[BEGIN Article]
# Its all my fault



## amandiepants

I feel so bad.. i felt Tabasco's water and it was so cold so i put a lamp by his tank and left.. and the room temperature got so hot that his water got too hot and he died. i feel like such a monster. if only i didn't put the lamp next to his tank he would still be alive right now. i pray he did not suffer. I'm really distraught over this right now...


----------



## fleetfish

I'm sorry you lost your boy ... mistakes like this happen to all of us, don't blame yourself.


----------



## amandiepants

i shouldve NEVER put the lamp on when it was hot outside. his water was so cold i was only trying to help.. i loved him so much and he was sooo happy i just bought him new everything and i took such good care of him


----------



## fleetfish

I know how you feel. I lost my favourite female betta yesterday and she meant the world to me.


----------



## amandiepants

it wouldve been so much different if he died on his own but he would still be here if it wasnt for me


----------



## LolaQuigs

I'm so sorry. I know what a horrible feeling it is to know that you lost a betta because of something you did or didn't do. Last month I lost my first betta Ganymede; the filter intake cover must have come off and he got sucked in. It was so awful and I couldn't stop beating myself up for not checking ocassionally to make sure it was secure. I'm still not over it. 

But the important thing is to know that accidents do happen. As horrible as the experiences are, we must learn from them.


----------



## amandiepants

ty so much guys.. and yes i understand the feeling you mean... gosh i cant stop thinking about it


----------



## karlhague

Sorry for your loss.

Try not to beat yourself up too much over this, I know its hard, But you were only trying to do what your betta needed to thrive..


----------



## Johnificent

:O accidents happen...


----------



## dramaqueen

Yes, accidents do haappen and you were only trying to do what you thought was best for your betta. I'm sorry for your loss.


----------



## Bettaluver4evr

Oh no, I'm so sorry! Don't beat yourself up though, we've all made mistakes. I lost 4 guppies and 2 bettas to Ich because I never cleaned the tank with soap and switched out the gravel after the first fish in the tank got Ich and died. I didn't even know it was Ich until the 6th fish died. But I didn't give up, and now I own 3 bettas, and it would be 4 but I gave one betta to my brother. They are all very healthy and happy. Don't give up!


----------



## Pekemom

Amandie, something similar to that has happened to all of us. As someone already said, we just learn from our mistakes and become better people because of it. You are a good betta parent. The best prescription - go adopt another betta. It really will make you feel better to care for something and it will be an opportunity to use all your equipment and make a happy home for a little fish who needs a good life!


----------



## LolaQuigs

Pekemom said:


> The best prescription - go adopt another betta. It really will make you feel better to care for something and it will be an opportunity to use all your equipment and make a happy home for a little fish who needs a good life!


This is really good advice. When Ganymede died I didn't think I was ready for another fish yet. But it was really hard to look at the empty space on the counter where his tank used to be, so I decided to start looking for another fish. I still miss Ganymede, but having another fish to take care of has really helped me.
[END Article]
[BEGIN Listing]
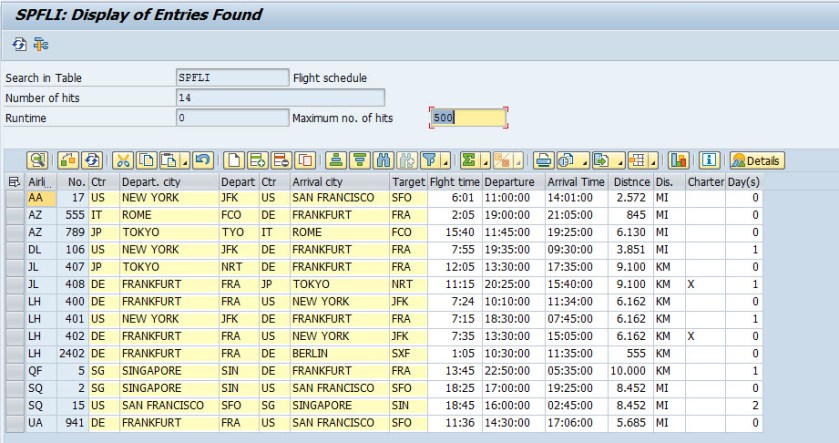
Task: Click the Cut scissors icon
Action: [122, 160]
[END Listing]
[BEGIN Listing]
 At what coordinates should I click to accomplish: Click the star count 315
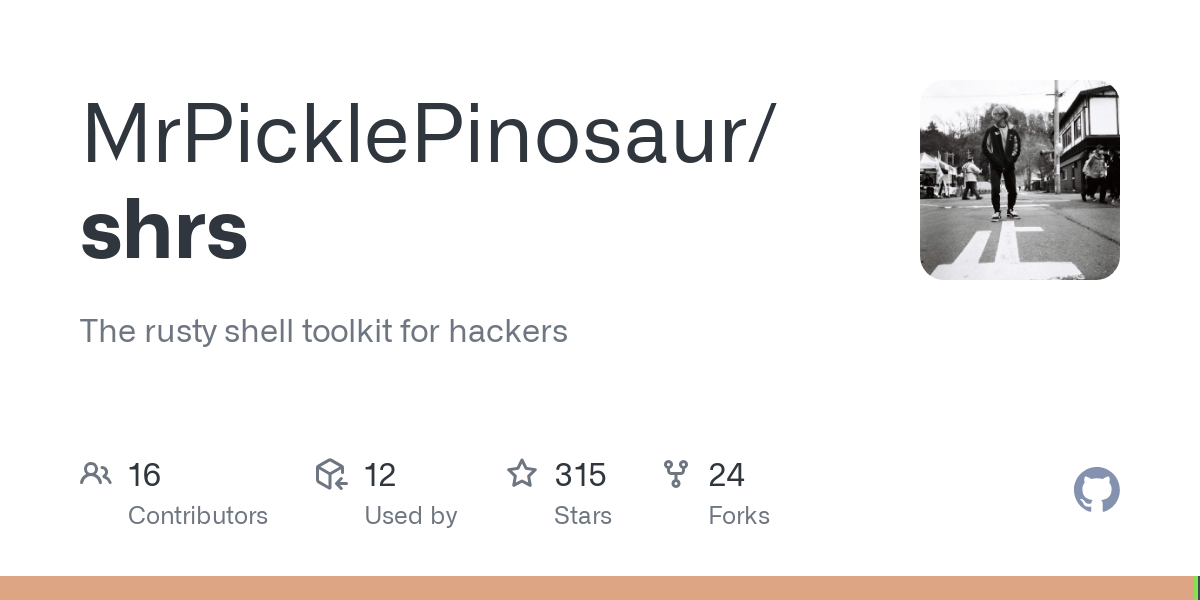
[END Listing]
• What needs to be done: Write out the forum thread again from "ty so much guys.." to "needed to thrive..", swapping "betta" for "fish". The data has no connection to the forum thread.

• Written answer:
ty so much guys.. and yes i understand the feeling you mean... gosh i cant stop thinking about it


----------



## karlhague

Sorry for your loss.

Try not to beat yourself up too much over this, I know its hard, But you were only trying to do what your fish needed to thrive..